Your goal:
Lay out as a JSON list of strings, one per line with blank lines omitted, the rows from the line with "You are a computer-use" through the line with "Instruction: Select the".

## start Dataset records

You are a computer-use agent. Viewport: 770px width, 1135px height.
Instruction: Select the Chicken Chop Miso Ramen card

## end Dataset records
## start Dataset records

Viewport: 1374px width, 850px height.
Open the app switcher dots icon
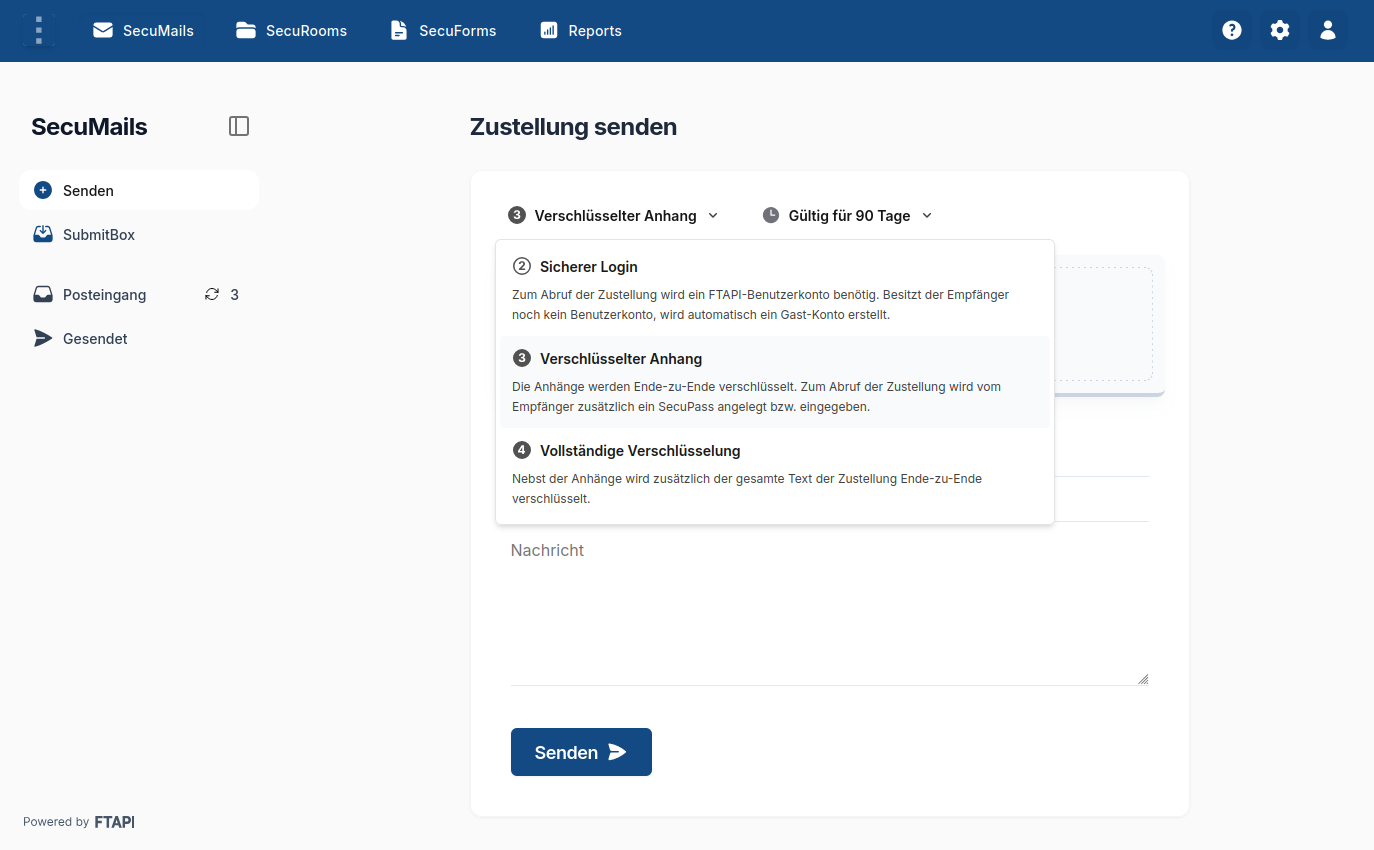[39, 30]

## end Dataset records

Result below:
[
  "You are a computer-use agent. Viewport: 770px width, 1135px height.",
  "Instruction: Select the Chicken Chop Miso Ramen card"
]